> _Your goal_
Among the lines below, a stretch begins at the one with "Switch to the Home" and ends at the one with "Task: Open Customers in the sidebar". Repeat that stretch exactly, ends included.

+ + +

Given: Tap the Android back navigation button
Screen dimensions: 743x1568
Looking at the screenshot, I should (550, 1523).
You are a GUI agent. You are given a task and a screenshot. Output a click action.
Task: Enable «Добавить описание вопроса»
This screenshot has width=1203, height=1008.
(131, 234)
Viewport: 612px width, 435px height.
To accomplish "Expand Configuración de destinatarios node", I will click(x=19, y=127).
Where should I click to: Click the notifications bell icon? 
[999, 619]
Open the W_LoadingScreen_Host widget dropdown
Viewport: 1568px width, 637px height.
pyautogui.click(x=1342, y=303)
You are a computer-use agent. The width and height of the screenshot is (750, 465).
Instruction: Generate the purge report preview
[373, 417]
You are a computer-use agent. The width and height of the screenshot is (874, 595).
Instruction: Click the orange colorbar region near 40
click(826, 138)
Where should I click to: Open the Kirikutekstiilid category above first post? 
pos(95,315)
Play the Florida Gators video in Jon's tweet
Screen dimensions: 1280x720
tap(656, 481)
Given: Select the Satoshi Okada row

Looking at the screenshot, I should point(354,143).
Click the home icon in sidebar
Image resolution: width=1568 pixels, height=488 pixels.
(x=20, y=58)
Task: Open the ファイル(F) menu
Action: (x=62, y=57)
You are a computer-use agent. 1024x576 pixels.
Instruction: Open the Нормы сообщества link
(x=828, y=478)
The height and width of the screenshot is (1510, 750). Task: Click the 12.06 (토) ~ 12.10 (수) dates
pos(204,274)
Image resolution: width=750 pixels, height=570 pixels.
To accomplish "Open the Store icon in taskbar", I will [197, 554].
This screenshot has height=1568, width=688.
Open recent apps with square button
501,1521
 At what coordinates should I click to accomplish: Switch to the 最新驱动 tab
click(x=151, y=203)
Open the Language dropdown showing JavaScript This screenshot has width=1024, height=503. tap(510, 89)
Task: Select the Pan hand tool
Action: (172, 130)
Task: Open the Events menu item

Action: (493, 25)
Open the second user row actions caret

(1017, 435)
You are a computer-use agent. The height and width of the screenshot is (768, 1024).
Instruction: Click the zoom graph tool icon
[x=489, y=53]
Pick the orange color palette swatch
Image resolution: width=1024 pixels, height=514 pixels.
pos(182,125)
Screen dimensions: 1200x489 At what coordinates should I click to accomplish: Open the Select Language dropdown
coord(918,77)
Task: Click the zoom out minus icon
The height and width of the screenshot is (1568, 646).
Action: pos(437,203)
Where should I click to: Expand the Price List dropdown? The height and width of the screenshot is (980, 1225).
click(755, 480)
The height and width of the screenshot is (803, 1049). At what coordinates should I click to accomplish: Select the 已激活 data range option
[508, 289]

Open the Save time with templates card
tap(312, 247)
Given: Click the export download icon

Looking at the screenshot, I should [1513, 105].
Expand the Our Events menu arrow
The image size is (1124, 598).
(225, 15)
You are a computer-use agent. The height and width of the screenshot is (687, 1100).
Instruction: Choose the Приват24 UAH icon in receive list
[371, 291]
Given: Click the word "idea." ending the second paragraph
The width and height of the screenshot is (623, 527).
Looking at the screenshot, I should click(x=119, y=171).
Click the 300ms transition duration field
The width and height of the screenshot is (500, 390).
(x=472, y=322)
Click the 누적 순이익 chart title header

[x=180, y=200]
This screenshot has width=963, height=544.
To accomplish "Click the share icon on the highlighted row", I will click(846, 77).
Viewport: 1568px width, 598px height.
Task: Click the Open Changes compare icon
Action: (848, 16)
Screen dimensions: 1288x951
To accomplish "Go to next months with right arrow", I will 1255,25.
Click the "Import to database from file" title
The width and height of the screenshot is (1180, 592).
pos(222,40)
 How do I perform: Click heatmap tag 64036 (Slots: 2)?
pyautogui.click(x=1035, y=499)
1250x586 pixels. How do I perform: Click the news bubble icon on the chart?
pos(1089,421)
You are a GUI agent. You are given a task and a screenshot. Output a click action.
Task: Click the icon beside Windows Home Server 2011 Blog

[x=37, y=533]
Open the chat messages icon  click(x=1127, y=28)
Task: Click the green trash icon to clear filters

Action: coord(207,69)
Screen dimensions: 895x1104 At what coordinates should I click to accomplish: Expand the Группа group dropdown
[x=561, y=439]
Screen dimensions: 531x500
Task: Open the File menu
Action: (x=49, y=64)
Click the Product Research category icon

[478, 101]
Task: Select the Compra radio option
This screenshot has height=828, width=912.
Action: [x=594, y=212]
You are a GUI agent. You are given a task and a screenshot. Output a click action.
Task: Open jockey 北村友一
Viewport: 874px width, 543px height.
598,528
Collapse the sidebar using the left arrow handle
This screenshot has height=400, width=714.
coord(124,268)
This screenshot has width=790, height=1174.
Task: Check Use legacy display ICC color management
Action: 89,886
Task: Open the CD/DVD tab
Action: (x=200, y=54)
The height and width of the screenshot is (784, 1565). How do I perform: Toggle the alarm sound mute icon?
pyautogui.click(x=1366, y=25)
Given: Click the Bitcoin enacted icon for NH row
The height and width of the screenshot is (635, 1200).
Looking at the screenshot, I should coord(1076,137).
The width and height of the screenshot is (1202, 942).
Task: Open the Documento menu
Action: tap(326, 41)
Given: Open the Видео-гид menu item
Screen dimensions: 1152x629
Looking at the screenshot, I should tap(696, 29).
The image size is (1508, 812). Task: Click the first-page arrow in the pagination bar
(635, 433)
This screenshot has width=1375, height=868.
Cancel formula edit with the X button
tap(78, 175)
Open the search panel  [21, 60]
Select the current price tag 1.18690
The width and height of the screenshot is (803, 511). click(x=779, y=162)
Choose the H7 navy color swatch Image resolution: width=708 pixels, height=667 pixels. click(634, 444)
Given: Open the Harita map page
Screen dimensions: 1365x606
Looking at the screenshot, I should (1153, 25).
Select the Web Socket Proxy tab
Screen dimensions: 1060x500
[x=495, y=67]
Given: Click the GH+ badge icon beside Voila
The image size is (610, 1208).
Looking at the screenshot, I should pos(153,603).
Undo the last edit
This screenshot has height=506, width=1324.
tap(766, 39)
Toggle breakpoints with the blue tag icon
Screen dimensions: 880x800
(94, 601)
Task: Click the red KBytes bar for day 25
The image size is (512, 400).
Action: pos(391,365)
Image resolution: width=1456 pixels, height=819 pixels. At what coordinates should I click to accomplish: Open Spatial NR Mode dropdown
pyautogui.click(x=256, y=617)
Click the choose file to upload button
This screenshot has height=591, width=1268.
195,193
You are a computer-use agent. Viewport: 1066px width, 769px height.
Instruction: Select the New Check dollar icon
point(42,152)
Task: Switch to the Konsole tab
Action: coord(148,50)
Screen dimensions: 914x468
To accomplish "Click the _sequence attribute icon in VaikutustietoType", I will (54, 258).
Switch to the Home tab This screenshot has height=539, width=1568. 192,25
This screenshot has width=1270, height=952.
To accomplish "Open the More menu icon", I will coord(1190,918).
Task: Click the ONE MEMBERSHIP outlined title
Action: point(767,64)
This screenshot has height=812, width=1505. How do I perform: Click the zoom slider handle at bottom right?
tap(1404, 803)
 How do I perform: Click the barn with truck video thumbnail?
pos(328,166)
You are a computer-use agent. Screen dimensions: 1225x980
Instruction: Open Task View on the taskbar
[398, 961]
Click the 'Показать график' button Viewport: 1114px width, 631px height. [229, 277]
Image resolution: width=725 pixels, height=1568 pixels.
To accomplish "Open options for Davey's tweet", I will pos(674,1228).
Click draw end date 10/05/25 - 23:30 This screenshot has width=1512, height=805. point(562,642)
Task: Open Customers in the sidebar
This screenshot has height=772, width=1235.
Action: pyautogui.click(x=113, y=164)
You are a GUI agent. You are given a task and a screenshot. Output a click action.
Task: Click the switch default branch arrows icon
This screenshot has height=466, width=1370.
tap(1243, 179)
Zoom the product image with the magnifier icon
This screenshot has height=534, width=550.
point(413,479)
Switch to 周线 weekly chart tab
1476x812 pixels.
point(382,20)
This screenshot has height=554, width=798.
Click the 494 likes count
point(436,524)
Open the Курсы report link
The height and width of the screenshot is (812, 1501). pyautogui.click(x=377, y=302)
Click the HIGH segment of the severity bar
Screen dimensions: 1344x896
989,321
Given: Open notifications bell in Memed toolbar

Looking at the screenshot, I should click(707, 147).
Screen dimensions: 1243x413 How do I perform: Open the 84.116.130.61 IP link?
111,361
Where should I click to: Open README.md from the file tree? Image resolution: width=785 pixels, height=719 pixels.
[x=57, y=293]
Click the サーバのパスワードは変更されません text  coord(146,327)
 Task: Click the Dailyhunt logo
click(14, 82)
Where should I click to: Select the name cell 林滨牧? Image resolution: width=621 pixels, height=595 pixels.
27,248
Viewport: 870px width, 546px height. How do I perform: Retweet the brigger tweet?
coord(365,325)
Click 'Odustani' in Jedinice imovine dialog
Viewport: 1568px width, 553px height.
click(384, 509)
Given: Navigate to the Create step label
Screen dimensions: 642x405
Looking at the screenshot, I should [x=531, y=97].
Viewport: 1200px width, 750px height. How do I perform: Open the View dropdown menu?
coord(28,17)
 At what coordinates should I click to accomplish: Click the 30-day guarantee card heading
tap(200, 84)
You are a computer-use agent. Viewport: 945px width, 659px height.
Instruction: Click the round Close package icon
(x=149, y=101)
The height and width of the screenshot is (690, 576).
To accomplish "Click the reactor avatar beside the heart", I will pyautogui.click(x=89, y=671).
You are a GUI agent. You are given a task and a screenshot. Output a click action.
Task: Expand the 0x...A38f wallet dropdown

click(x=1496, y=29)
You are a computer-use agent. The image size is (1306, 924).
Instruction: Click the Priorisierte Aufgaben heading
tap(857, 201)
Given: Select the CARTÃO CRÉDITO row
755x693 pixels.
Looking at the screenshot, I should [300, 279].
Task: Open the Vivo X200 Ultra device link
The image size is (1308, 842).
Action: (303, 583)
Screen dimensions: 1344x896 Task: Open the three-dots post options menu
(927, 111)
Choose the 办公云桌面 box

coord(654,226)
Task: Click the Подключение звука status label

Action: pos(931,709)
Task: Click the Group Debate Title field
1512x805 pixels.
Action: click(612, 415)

+ + +

> _Task result_
Switch to the Home tab This screenshot has height=539, width=1568. 192,25
This screenshot has width=1270, height=952.
To accomplish "Open the More menu icon", I will coord(1190,918).
Task: Click the ONE MEMBERSHIP outlined title
Action: point(767,64)
This screenshot has height=812, width=1505. How do I perform: Click the zoom slider handle at bottom right?
tap(1404, 803)
 How do I perform: Click the barn with truck video thumbnail?
pos(328,166)
You are a computer-use agent. Screen dimensions: 1225x980
Instruction: Open Task View on the taskbar
[398, 961]
Click the 'Показать график' button Viewport: 1114px width, 631px height. [229, 277]
Image resolution: width=725 pixels, height=1568 pixels.
To accomplish "Open options for Davey's tweet", I will pos(674,1228).
Click draw end date 10/05/25 - 23:30 This screenshot has width=1512, height=805. point(562,642)
Task: Open Customers in the sidebar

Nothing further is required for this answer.